How radar sensors work: Technology and application guide

Radio waves detect, locate, and track objects

Radar, which stands for Radio Detection and Ranging, is a technology using radio waves to detect, locate, and track objects. The basic principle behind radar involves transmitting radio frequency (RF) signals, or waves, and receiving their reflections back from objects in the radar path. 

The round-trip time for the waves is also known as time-of-flight. That time provides information about object presence, distance, velocity, and direction through signal analysis.

The Doppler effect

Radar sensors use the Doppler effect to measure the speeds of moving objects. The Doppler effect is the apparent frequency change in a wave when the source and observer move relative to each other.

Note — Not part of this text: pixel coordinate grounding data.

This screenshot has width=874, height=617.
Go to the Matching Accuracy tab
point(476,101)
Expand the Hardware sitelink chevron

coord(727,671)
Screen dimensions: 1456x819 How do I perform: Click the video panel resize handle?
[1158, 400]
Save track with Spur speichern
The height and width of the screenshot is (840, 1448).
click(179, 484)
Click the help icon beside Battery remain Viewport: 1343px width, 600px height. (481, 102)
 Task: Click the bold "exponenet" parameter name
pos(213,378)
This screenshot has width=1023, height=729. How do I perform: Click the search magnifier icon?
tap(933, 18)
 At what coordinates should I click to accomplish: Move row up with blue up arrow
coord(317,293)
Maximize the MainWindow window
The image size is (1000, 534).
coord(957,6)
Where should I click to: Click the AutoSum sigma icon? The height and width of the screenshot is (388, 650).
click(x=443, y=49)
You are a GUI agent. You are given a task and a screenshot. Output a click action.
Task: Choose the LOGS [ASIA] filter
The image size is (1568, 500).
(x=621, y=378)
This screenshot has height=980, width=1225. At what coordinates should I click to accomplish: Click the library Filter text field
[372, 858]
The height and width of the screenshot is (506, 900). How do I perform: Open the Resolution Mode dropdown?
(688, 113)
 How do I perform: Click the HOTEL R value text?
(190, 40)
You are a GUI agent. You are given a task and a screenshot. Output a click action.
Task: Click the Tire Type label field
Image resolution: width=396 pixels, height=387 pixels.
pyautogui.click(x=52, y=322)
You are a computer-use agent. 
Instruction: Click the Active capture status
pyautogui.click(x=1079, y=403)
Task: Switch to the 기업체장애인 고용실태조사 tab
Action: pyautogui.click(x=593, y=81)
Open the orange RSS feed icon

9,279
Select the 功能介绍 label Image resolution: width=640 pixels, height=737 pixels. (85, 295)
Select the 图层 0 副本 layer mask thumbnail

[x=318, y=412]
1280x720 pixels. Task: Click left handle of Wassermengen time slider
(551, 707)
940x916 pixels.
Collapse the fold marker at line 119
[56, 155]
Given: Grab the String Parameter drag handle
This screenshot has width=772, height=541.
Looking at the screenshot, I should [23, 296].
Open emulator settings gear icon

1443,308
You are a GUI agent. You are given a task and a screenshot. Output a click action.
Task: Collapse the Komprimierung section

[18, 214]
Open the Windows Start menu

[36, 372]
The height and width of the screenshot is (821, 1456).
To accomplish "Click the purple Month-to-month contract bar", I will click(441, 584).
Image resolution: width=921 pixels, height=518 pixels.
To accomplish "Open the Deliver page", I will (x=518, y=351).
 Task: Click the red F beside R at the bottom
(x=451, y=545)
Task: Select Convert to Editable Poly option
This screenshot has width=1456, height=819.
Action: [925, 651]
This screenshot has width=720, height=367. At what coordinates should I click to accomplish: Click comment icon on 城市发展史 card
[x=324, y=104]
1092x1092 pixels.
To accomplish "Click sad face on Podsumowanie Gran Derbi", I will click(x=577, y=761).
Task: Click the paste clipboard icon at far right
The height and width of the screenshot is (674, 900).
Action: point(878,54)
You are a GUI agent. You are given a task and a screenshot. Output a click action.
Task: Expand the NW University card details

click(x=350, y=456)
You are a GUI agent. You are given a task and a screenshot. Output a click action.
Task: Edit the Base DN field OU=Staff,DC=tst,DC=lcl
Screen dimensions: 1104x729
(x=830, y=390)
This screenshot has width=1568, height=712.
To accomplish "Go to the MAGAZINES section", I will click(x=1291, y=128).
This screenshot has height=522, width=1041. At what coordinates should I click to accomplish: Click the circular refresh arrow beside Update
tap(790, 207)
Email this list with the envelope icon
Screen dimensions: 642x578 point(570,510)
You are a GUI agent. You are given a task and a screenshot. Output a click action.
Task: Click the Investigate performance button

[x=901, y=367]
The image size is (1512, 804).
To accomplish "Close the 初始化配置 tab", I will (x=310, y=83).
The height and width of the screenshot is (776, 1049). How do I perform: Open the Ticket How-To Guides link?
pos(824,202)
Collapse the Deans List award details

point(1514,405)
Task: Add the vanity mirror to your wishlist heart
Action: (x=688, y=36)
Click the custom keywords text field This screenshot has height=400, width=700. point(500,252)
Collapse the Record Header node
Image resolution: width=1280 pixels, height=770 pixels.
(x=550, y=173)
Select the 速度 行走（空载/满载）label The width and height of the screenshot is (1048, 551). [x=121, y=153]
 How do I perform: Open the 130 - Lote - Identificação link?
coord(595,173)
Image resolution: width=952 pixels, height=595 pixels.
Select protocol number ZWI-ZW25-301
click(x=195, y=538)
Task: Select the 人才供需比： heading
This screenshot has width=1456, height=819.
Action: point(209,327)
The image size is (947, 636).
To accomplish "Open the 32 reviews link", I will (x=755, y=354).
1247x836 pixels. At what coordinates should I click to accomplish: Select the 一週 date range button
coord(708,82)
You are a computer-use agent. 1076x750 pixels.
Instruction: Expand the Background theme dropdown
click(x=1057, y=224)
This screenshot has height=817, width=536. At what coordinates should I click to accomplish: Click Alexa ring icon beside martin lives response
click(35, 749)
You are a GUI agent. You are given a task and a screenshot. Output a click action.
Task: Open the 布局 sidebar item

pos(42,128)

Frequencies increase as objects approach each other, and lower as they move apart.

Radar also uses the Doppler effect to determine a target’s velocity (a vector quantity indicating speed and direction). When targets move toward or away from the sensor, reflected RF signal frequencies change accordingly. Greater shifts indicate faster movement.

Radar sensor components

• The transmitter generates electromagnetic waves in the microwave frequency range. Emitted radio waves travel through the air at the speed of light, imperceptible to humans. 

• The antenna emits these radio waves and receives the signals. Various systems use single antennas for both functions, dedicated antennas for each, or sophisticated antenna arrays for expanded coverage. 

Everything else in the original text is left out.